*Document segment*:
━━━━━━━━

February 15, 2026 (3 weeks ago) Derek Jones 2 comments

As computer functionality increases, it becomes easier to write programs to handle more complicated problems which require more computing resources; also, the low-hanging fruit has been picked and researchers need to move on. In some cases, the complexity of existing problems continues to increase.

The Linux kernel is an example of a solution to a problem that continues to increase in complexity, as measured by the number of lines of code.

The distribution of problem complexities will vary across application domains. Treating program size as a proxy for problem complexity is more believable when applied to one narrow application domain.

Since 1960, the journal Transactions on Mathematical Software has been making available the source code of implementations of the algorithms provided with the papers it publishes (before the early 1970s they were known as the Collected Algorithms of the ACM, and included more general algorithms). The plot below shows the number of lines of code in the source of the 893 published implementations over time, with fitted regression lines, in black, of the form $LOC approx e^{0.0004days}$ before 1994-1-1, and $LOC approx e^{0.00006days}$ after that date (black dashed line is a LOESS regression model; code+data).

LOC is algorithm implementations published in TOMS, colored by main language.

The two immediately obvious patterns are the sharp drop in the average rate of growth since the early 1990s (from 15% per year to 2% per year), and the dominance of Fortran until the early 2000s.

The growth in average implementation LOC might be caused by algorithms becoming more complicated, or because increasing computing resources meant that more code could be produced with the same amount of researcher effort, or another reason, or some combination. After around 2000, there is a significant increase in the variance in the size of implementations. I’m assuming that this is because some researchers focus on niche algorithms, while others continue to work on complicated algorithms.

━━━━━━━━

*Listed records*:

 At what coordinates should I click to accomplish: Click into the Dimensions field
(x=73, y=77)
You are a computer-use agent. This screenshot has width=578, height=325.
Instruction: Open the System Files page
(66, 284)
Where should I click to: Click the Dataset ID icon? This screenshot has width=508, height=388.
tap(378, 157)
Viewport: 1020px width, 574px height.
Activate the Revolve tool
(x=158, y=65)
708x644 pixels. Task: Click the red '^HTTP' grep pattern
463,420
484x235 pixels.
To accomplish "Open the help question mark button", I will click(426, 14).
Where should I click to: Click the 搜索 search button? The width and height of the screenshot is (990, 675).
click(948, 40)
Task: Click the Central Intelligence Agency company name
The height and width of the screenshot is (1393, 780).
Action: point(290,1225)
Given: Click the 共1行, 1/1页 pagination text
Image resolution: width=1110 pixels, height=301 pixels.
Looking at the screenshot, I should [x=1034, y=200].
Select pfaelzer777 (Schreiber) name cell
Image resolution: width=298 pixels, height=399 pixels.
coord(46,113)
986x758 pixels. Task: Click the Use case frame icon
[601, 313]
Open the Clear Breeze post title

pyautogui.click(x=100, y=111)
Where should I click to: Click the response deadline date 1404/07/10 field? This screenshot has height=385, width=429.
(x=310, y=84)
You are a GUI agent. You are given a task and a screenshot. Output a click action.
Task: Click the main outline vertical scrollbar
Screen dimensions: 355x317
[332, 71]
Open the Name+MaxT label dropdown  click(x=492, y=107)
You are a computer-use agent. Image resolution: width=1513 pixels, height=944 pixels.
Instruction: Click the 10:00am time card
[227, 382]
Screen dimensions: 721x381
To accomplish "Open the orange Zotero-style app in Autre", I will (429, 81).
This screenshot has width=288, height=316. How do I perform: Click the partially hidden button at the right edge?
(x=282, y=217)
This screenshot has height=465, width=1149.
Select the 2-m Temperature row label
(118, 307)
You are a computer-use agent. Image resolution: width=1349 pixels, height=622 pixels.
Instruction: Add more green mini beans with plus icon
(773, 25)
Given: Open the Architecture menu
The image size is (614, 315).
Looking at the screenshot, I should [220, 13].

━━━━━━━━

*Instructions*:
#1 Answer these questions from the post on the size of TOMS algorithm implementations.
(a) What example does the post give of a solution to a problem whose complexity keeps rising?
(b) How many published implementations does the plot cover?
(c) Which language dominated until the early 2000s?
#2 Set down the passage of the post on TOMS implementation sizes, starting with "Since 1960, the" and going on through "the early 2000s.".
#3 Resume the post on the growth of TOMS algorithm implementations from where it stops.
The records play no part in the work that follows.

*Results*:
#1
(a) The Linux kernel
(b) 893
(c) Fortran

#2
Since 1960, the journal Transactions on Mathematical Software has been making available the source code of implementations of the algorithms provided with the papers it publishes (before the early 1970s they were known as the Collected Algorithms of the ACM, and included more general algorithms). The plot below shows the number of lines of code in the source of the 893 published implementations over time, with fitted regression lines, in black, of the form $LOC approx e^{0.0004days}$ before 1994-1-1, and $LOC approx e^{0.00006days}$ after that date (black dashed line is a LOESS regression model; code+data).

LOC is algorithm implementations published in TOMS, colored by main language.

The two immediately obvious patterns are the sharp drop in the average rate of growth since the early 1990s (from 15% per year to 2% per year), and the dominance of Fortran until the early 2000s.

#3
An aim of Halstead’s early metric work was to create a measure of algorithm complexity.

If LLMs really do make researchers more productive, then in future years LOC growth rate should increase as more complicated problems are studied, or perhaps because LLMs generate more verbose code.

The table below shows the primary implementation language of the algorithm implementations:

  Language   Implementations
   Fortran        465
         C         79
    Matlab         72
       C++         24
    Python          7
         R          4
      Java          3
     Julia          2
       MPL          1

If algorithms are becoming more complicated, then the papers describing/analysing them are likely to contain more pages. The plot below shows the number of pages in the published papers over time, with fitted regression line of the form Pages approx 3+0.001*days (0.38 pages per year; red dashed line is a LOESS regression model; code+data).

Pages in papers published in TOMS over time, with fitted linear equation.

Unlike the growth of implementation LOC, there is no break-point in the linear growth of page count. Yes, page count is influence by factors such as long papers being less likely to be accepted, and being able to omit details by citing prior research.

It would be a waste of time to suggest more patterns of behavior without looking at a larger sample papers and their implementations (I have only looked at a handful).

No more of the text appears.